From the first line of the material to the line containing "Click the verified", inclusive, write out each line exactly, leaving out the pictures.

Top of DATA SHOWN

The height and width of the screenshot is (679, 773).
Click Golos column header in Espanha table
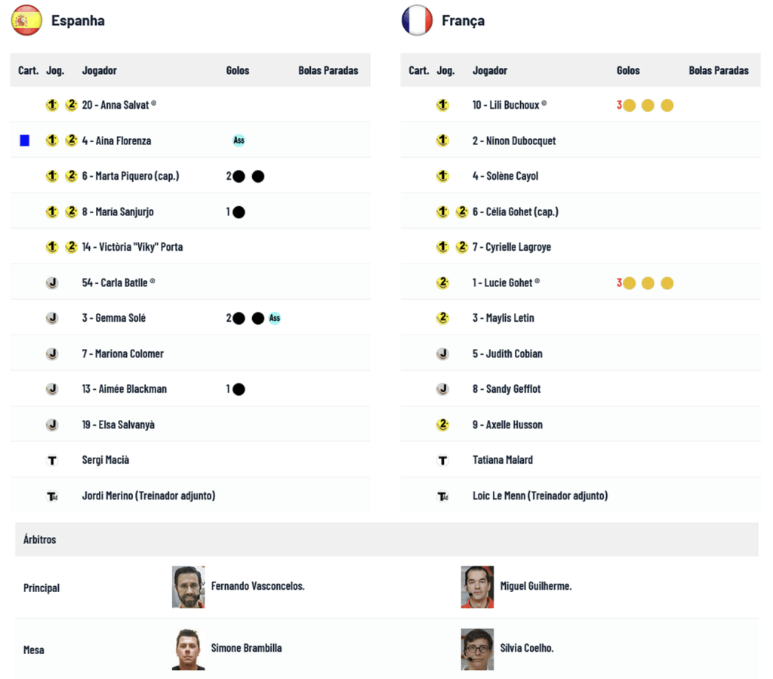coord(238,70)
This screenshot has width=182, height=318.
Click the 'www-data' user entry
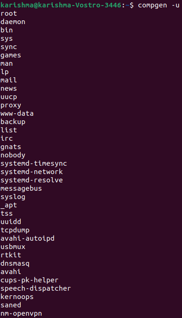point(17,113)
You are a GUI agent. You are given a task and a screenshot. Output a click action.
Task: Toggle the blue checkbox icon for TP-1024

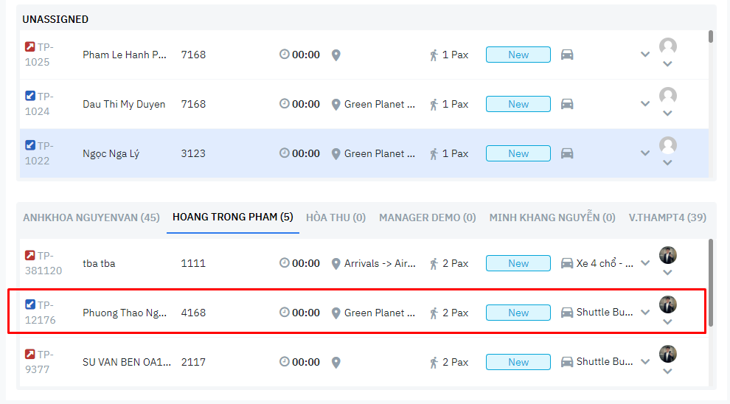tap(30, 96)
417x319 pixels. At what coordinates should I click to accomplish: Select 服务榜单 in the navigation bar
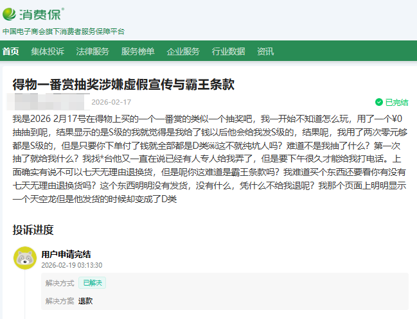[138, 51]
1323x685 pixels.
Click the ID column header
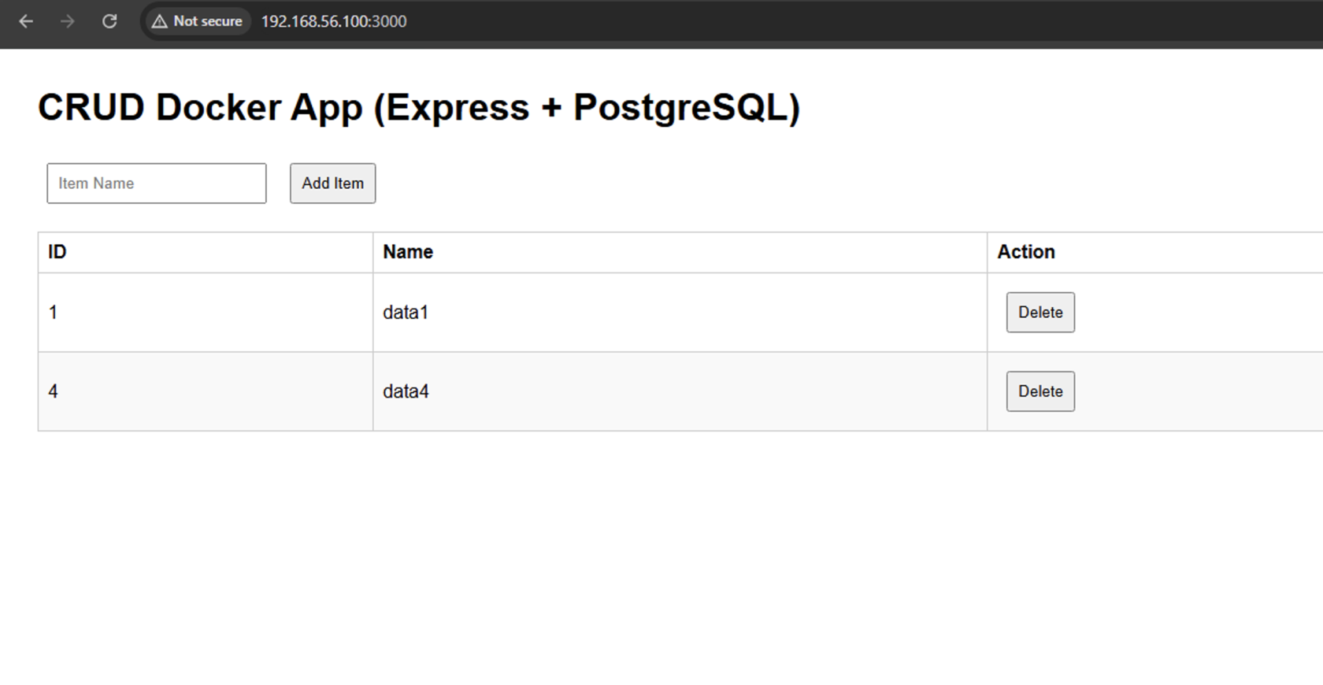click(57, 252)
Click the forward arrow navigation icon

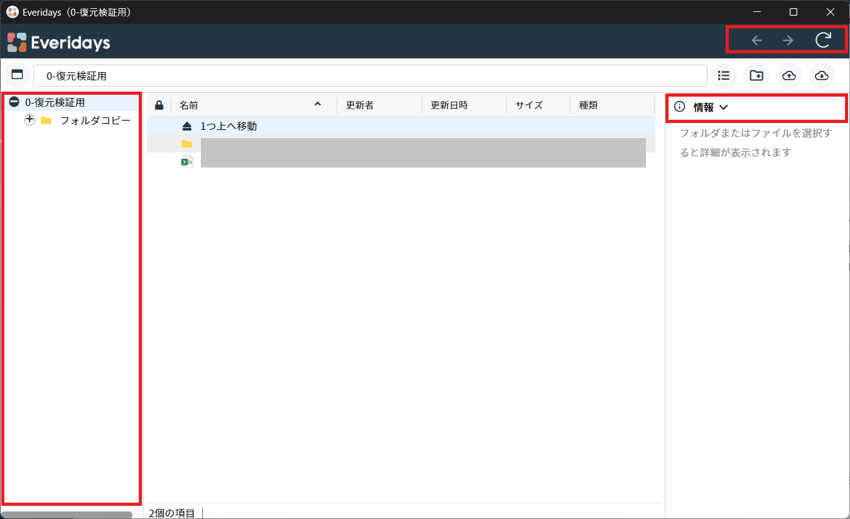tap(788, 40)
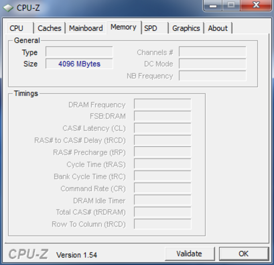
Task: Click the NB Frequency field
Action: click(213, 76)
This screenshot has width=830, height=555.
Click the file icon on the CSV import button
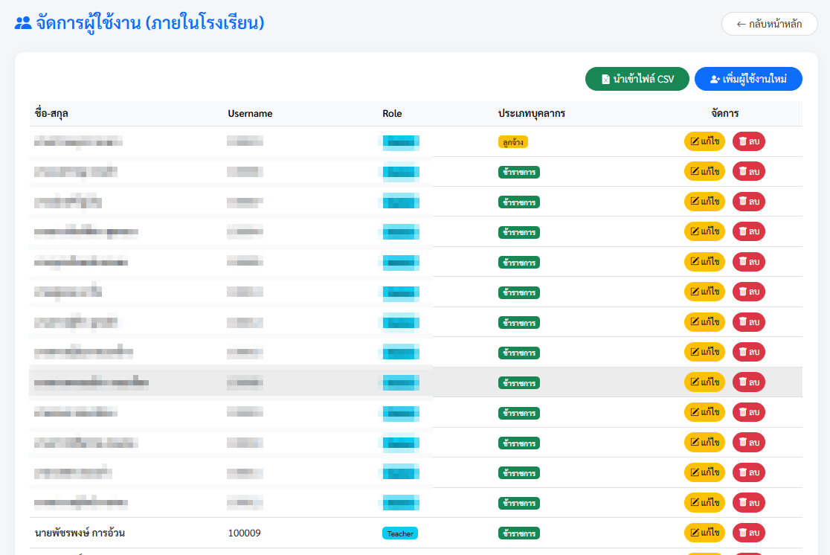tap(605, 79)
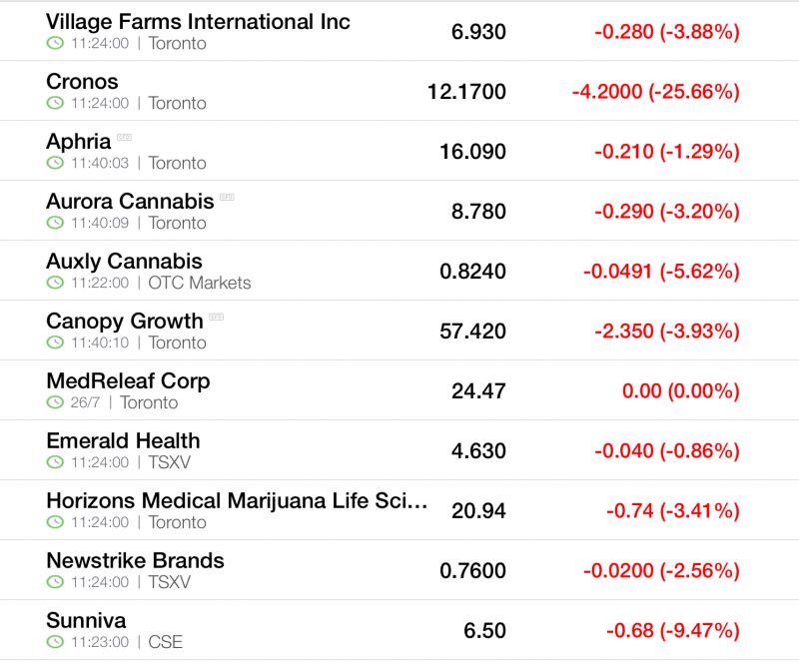Click the small badge icon beside Aurora Cannabis

[x=227, y=197]
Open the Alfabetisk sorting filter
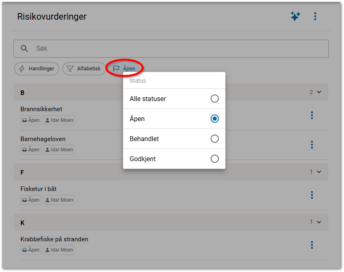344x272 pixels. pyautogui.click(x=84, y=69)
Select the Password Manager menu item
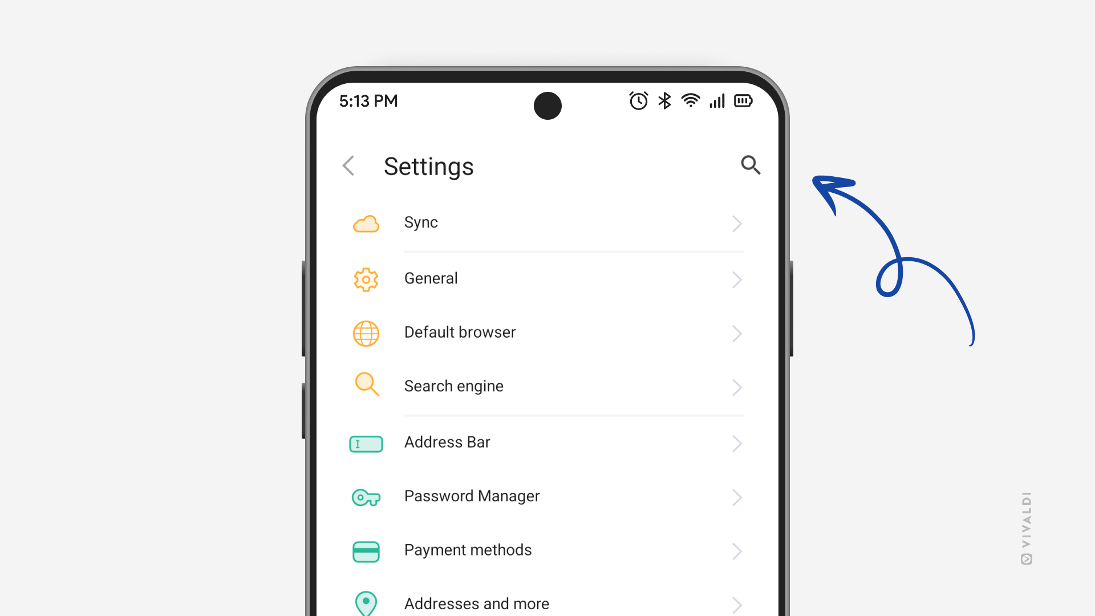This screenshot has width=1095, height=616. tap(548, 496)
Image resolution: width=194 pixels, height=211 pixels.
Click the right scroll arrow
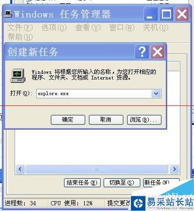tap(174, 169)
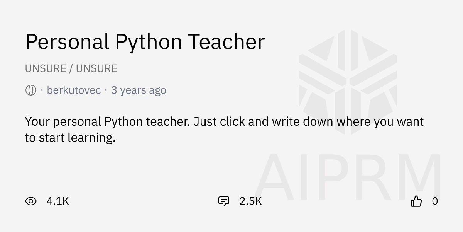
Task: Click the word "Python" in the title
Action: coord(149,42)
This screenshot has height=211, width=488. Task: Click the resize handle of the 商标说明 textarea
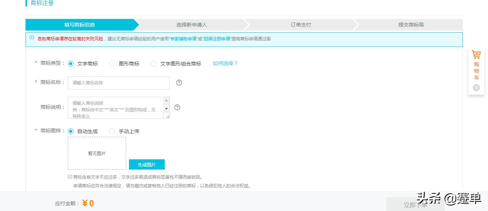tap(168, 117)
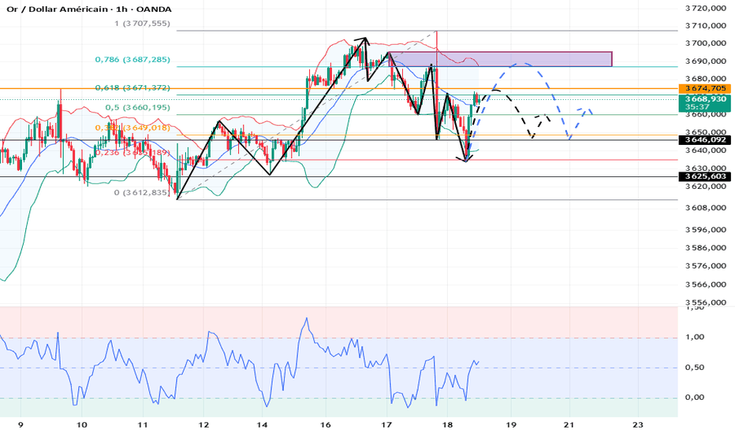Click the 3556,000 price scale label
The image size is (735, 433).
(706, 302)
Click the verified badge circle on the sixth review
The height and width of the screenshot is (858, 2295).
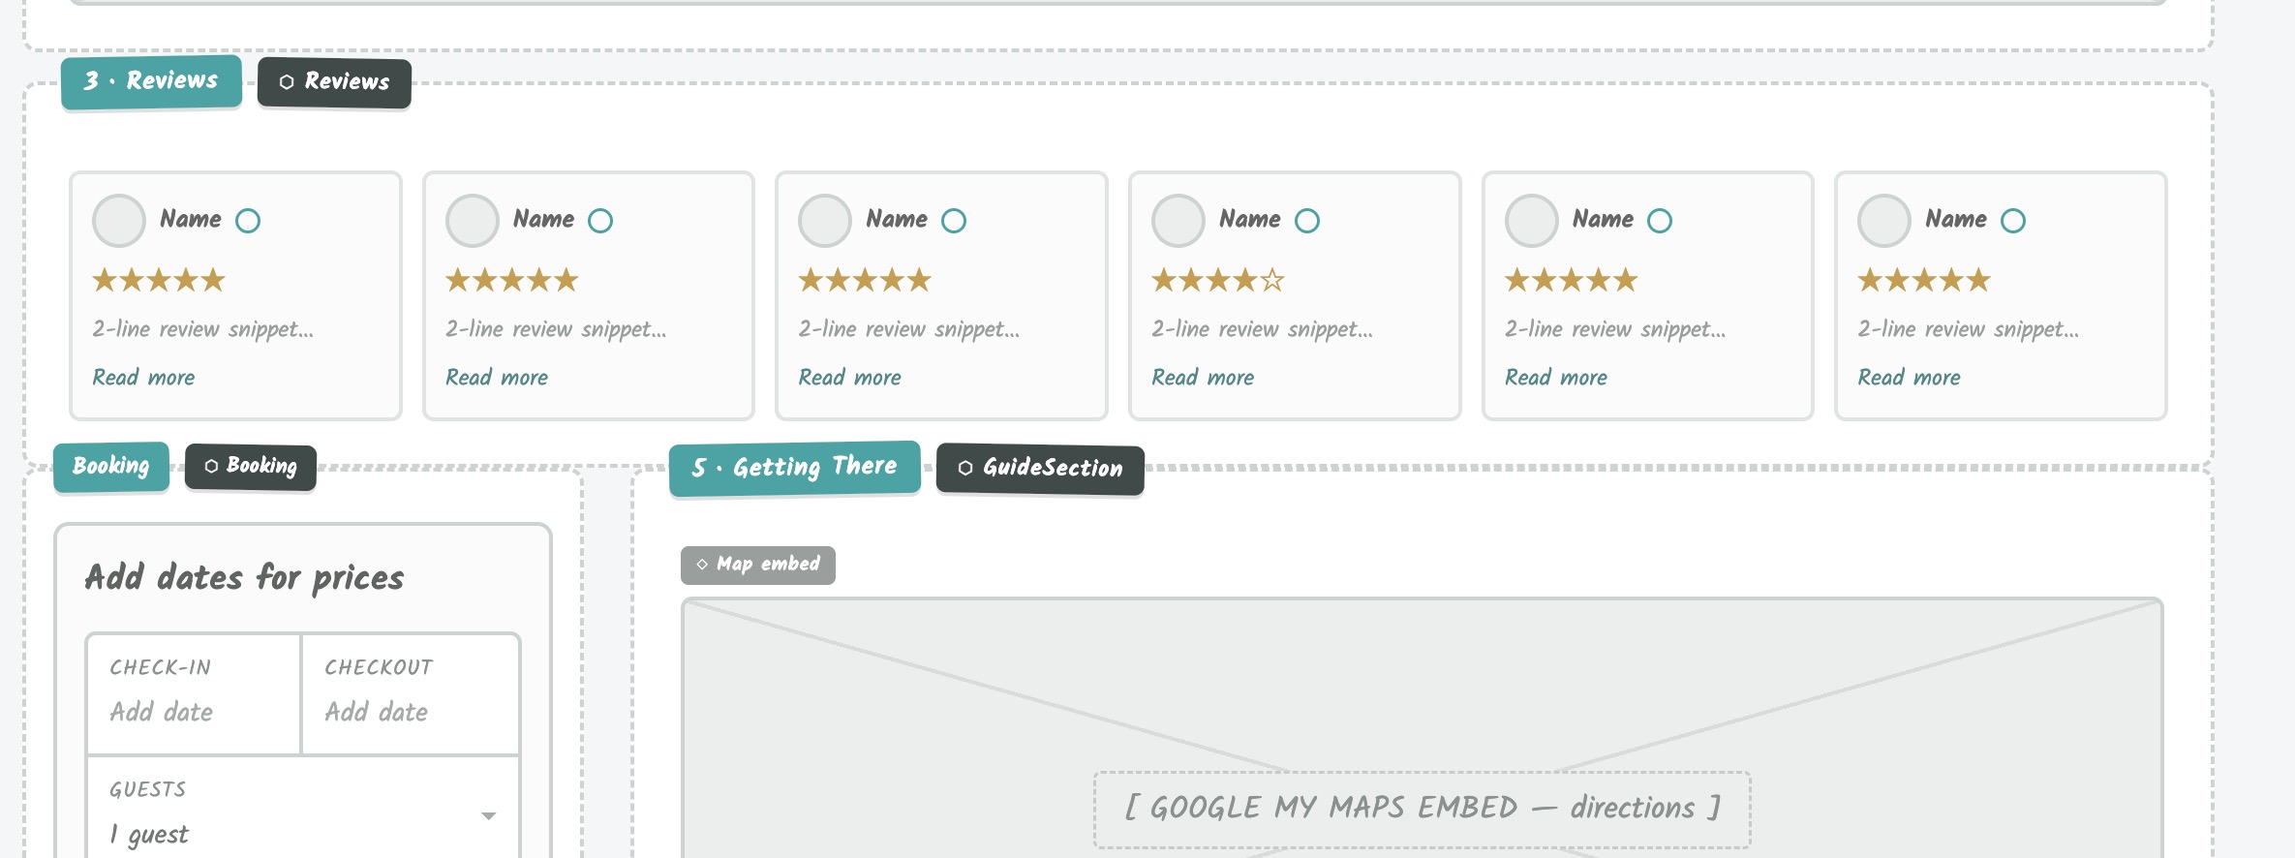tap(2013, 221)
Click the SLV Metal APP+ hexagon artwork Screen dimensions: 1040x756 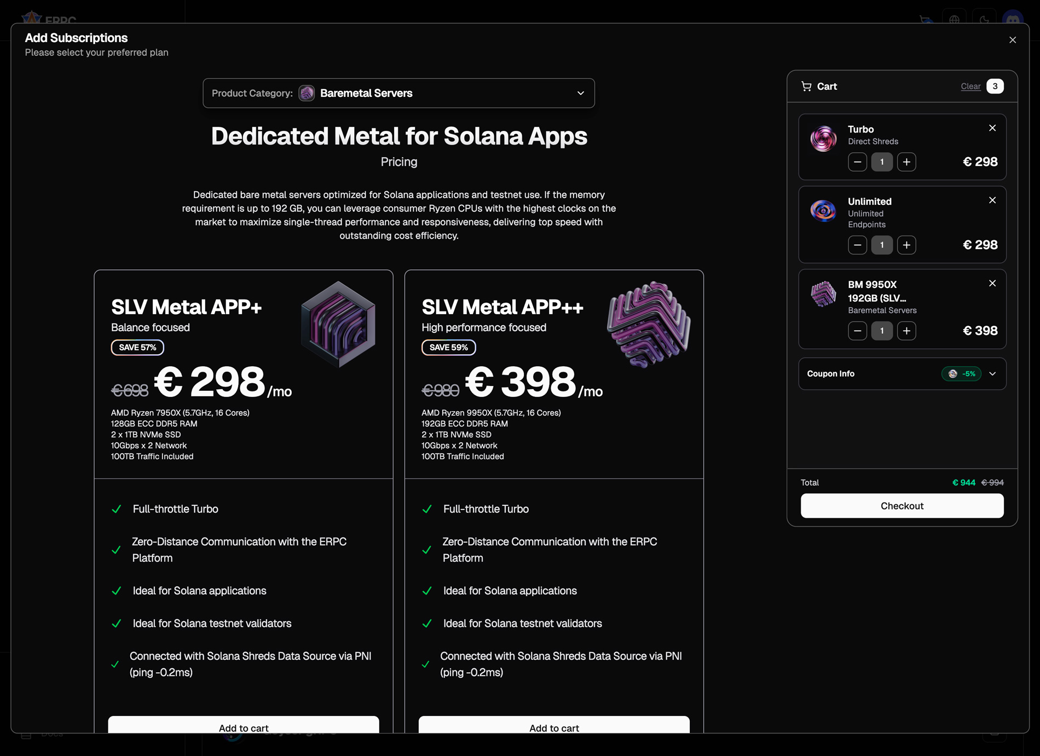[338, 324]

Bottom of DATA SHOWN

◆ WRITTEN SOLUTION ◆
The height and width of the screenshot is (679, 773).
Click Golos column header in Espanha table
coord(238,70)
This screenshot has width=182, height=318.
Click the 'www-data' user entry
point(17,113)
You are a GUI agent. You are given a task and a screenshot. Output a click action.
Task: Toggle the blue checkbox icon for TP-1024

tap(30, 96)
417x319 pixels. At what coordinates should I click to accomplish: Select 服务榜单 in the navigation bar
[138, 51]
1323x685 pixels.
Click the ID column header
click(57, 252)
Click the forward arrow navigation icon

tap(788, 40)
Task: Click the NB Frequency field
Action: click(213, 76)
This screenshot has width=830, height=555.
Click the file icon on the CSV import button
tap(605, 79)
Click the small badge icon beside Aurora Cannabis

[x=227, y=197]
Open the Alfabetisk sorting filter
344x272 pixels. pyautogui.click(x=84, y=69)
Select the Password Manager menu item
This screenshot has width=1095, height=616. tap(548, 496)
Image resolution: width=194 pixels, height=211 pixels.
Click the right scroll arrow
tap(174, 169)
Task: Click the word "Python" in the title
Action: coord(149,42)
This screenshot has height=211, width=488. Task: Click the resize handle of the 商标说明 textarea
tap(168, 117)
Click the 3556,000 price scale label
The image size is (735, 433).
(706, 302)
Click the verified badge circle on the sixth review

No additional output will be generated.